Import call history as a regression suite¶
The problem: You have a synthetic test suite, but it's bounded by the imagination of whoever wrote it. Real callers say things you didn't anticipate — filler, hedging, unusual order combinations, intents your suite doesn't cover. You want production traffic to be the regression net for the cases you haven't thought of.
The flow:
- Pull a batch of recent calls from your platform
- Import them as a voicetest Run
- Replay them against the agent's current graph
- Diff source vs. replay
This works for ~1000 production calls in about a minute end-to-end after the initial setup.
1. Pull a batch of calls¶
# Yesterday's calls in one file
curl -X POST https://api.retellai.com/v2/list-calls \
-H "Authorization: Bearer $RETELL_API_KEY" \
-H "Content-Type: application/json" \
-d '{"filter_criteria": {"start_timestamp": {"after": 1714780800000}}, "limit": 1000}' \
> prod-calls.json
Voicetest accepts both the single-call shape and the post-call webhook envelope, as a single object or an array.

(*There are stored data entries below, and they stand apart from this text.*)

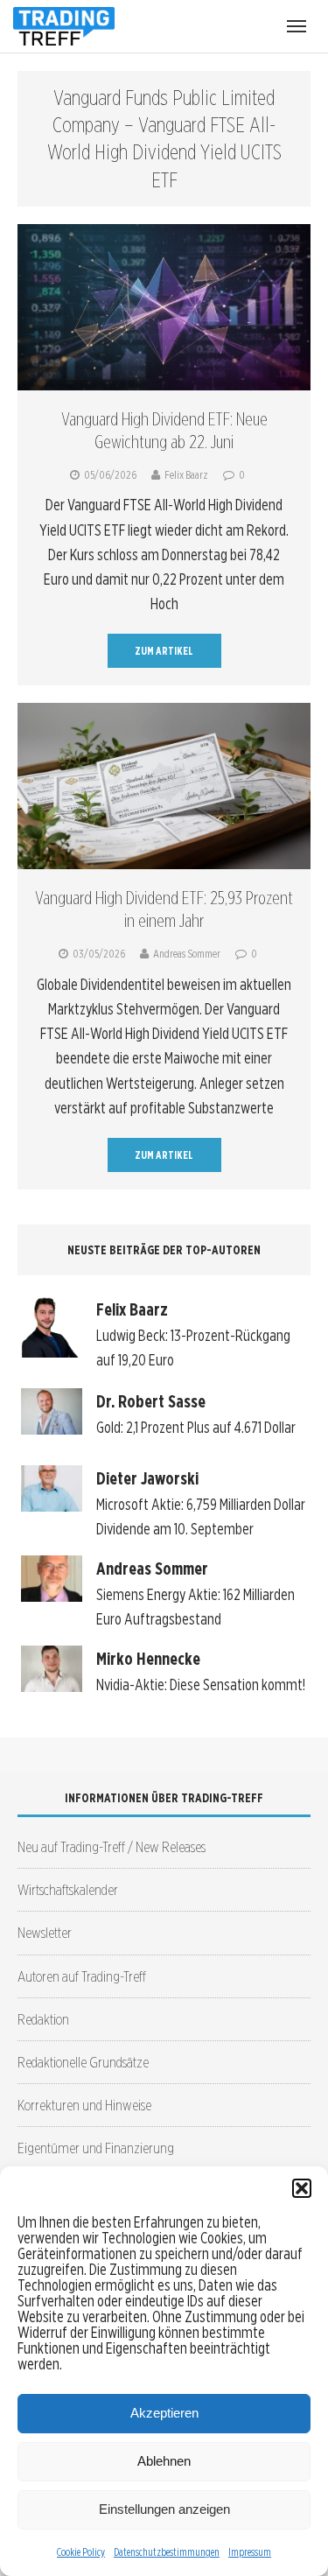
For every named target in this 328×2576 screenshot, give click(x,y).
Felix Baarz (186, 474)
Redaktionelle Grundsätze (83, 2062)
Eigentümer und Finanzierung (95, 2147)
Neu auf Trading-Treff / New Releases (111, 1846)
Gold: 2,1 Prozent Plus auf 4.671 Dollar (196, 1427)
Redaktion (43, 2019)
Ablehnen (164, 2460)
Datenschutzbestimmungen (167, 2551)
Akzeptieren (164, 2412)
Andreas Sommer (186, 953)
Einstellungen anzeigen (164, 2509)
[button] (302, 2188)
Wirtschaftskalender (67, 1889)
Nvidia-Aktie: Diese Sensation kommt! (200, 1684)
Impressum (249, 2551)
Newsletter (44, 1932)
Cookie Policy (81, 2551)
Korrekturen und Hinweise (84, 2104)
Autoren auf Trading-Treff (81, 1976)
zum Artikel (164, 650)
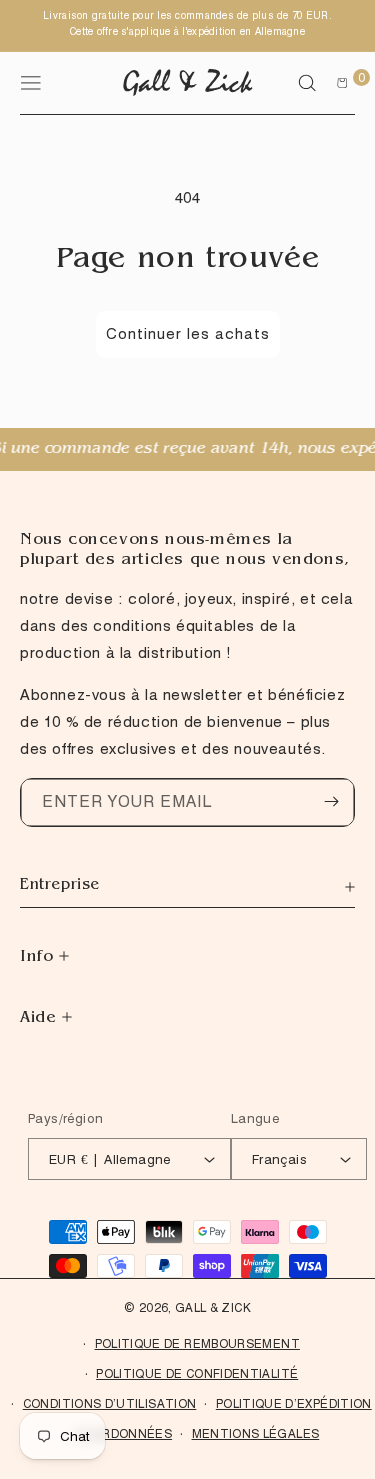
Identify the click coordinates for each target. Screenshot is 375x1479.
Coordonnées (123, 1433)
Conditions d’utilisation (110, 1403)
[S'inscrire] (331, 801)
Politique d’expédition (294, 1403)
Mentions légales (256, 1433)
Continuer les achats (188, 334)
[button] (307, 83)
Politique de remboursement (197, 1343)
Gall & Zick (213, 1307)
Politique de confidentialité (197, 1373)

Other platforms (VAPI, LiveKit, Telnyx, Bland) are not yet supported in v1 of the transcript importer. See Importing transcripts for the format reference.
2. Import as a Run¶
voicetest import-call \
--agent <your-agent-id> \
--transcript prod-calls.json
# Imported 312 conversation(s) into run prod-2026-05-08
Each call becomes a Result inside one Run, with status="imported". The run renders in the UI alongside your simulated runs and is fully searchable.
Redact PII before ingest
Voicetest does not redact transcripts at import time. If your calls contain personal data, redact in the dump file before running import-call.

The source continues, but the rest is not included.